Marta Avancini, da Associação de Jornalistas de Educação (Jeduca), chamou a atenção para o chamado “efeito contágio” que ocorre com a divulgação dos agressores e dos detalhes dos ataques. Conforme ela, nos últimos 21 anos, foram 22 ataques a escolas no Brasil, cometidos por estudantes e ex-estudantes, resultando nas mortes de 23 alunos, 5 professores e 2 profissionais de educação, além de cinco atiradores que se mataram (dados até abril de 2023). Ela destaca ainda a concentração de ataques nos anos de 2022 e 2023 – metade aconteceu nesses anos.
Atuação preventiva
Coordenador do Laboratório de Operações Cibernéticas do Ministério da Justiça (Ciberlab), que dá apoio às polícias estaduais nas investigações de crimes praticados na internet, Alesandro Barreto ressaltou que o trabalho preventivo é mais importante do que o repressivo, e as plataformas podem melhorar essa atuação preventiva.
“As plataformas têm tecnologia, por exemplo, para identificar quando um usuário cria várias contas usando o mesmo telefone ou o mesmo computador e, ao invés de derrubar uma conta, ela pode derrubar várias”, citou.
Além disso, Barreto avalia que as plataformas e os grupos de mídia não devem dar notoriedade aos criminosos e nem devem divulgar fotos deles, já que muitas pessoas são influenciadas por essa notoriedade, e devem impedir que os usuários repliquem esse tipo de conteúdo. Ele sugere que a legislação obrigue as plataformas a fornecer informações de agressores às polícias sem necessidade de ordem judicial e de forma rápida sempre que houver perigo na vida de crianças e adolescentes. Conforme ele, já houve casos de demora na resposta por parte de plataformas estrangeiras.

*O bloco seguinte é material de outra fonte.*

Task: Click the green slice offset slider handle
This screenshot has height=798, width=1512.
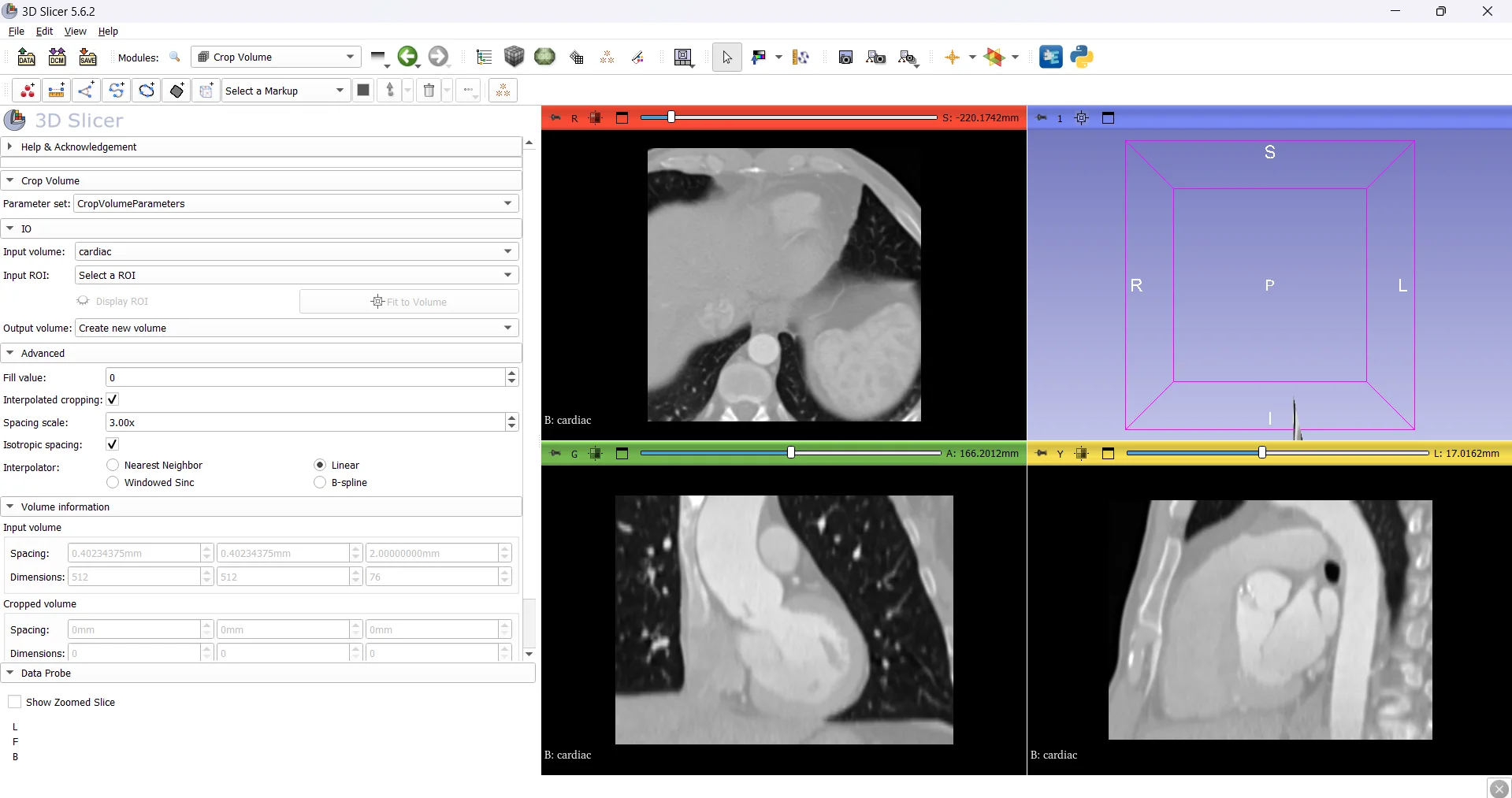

A relatora do grupo, deputada Luisa Canziani (PSD-PR), garantiu que seu relatório vai apontar os caminhos legislativos para o combate aos ataques, com responsabilização das plataformas e da mídia na divulgação dos casos.
Não subestimar
Presidente do Conselho Nacional de Secretários de Segurança Pública (Consesp), Sandro Caron afirma que há duas fontes de informação sobre ataques nas escolas: mensagens que circulam entre os alunos em redes sociais e dados do Ciberlab do Ministério da Justiça. Segundo ele, nenhuma mensagem deve ser subestimada e todas devem ser repassadas para as polícias para serem investigadas.

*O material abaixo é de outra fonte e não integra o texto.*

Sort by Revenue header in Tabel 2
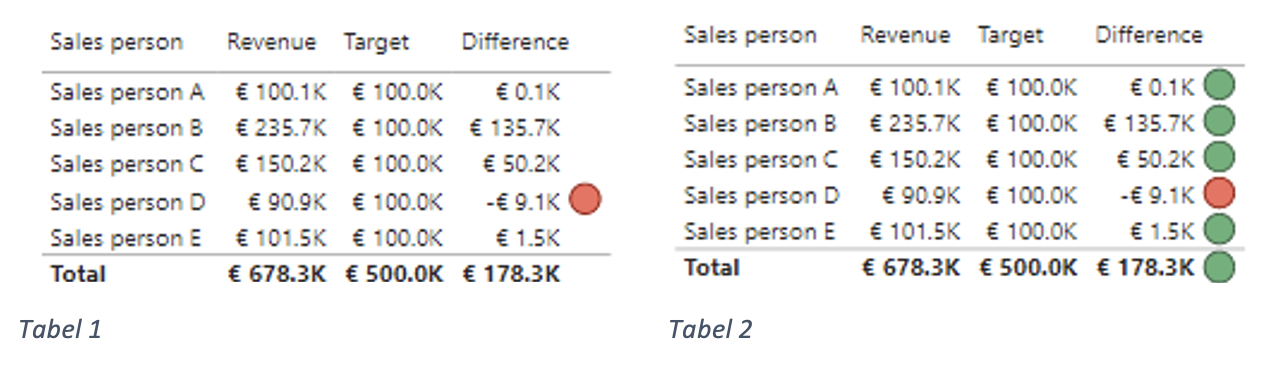Image resolution: width=1288 pixels, height=372 pixels. coord(905,36)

Representante da organização não governamental SaferNet Brasil, que mantém canal onde é possível denunciar violações de direitos humanos na internet, Gustavo Barreto apresentou dados mostrando o crescimento, entre 2021 e 2022, do número de denúncias de apologia a crimes contra a vida, misoginia, racismo, LGBTfobia, entre outros. Na visão de Barreto, há uma retroalimentação: a violência off-line alimenta a violência on-line e vice-versa.
Segundo ele, já existem leis que podem ser aplicadas para prevenir os ataques, como a Lei 13.185/15, que institui programa de combate ao bullying, e a Lei 14.333/23, que institui a política nacional de educação digital. Para colocar em prática as leis, as escolas podem, por exemplo, promover programa sobre o uso ético e consciente da internet para os alunos, envolvendo as famílias, e criar um protocolo de como agir no caso de violência on-line.
Porém, em sentido contrário a essa recomendação, a pesquisa TIC Educação, realizada pelo Centro Regional de Estudos para o Desenvolvimento da Sociedade da Informação (Cetic.br) e divulgada nesta semana, mostra que em 2022 os professores tiveram menos treinamento para uso das tecnologias digitais. “Do ano de 2021 para 2022, a porcentagem de professores que relataram ter passado por alguma formação continuada para uso de tecnologias digitais reduziu de 65% para 56% dos profissionais”, apontou.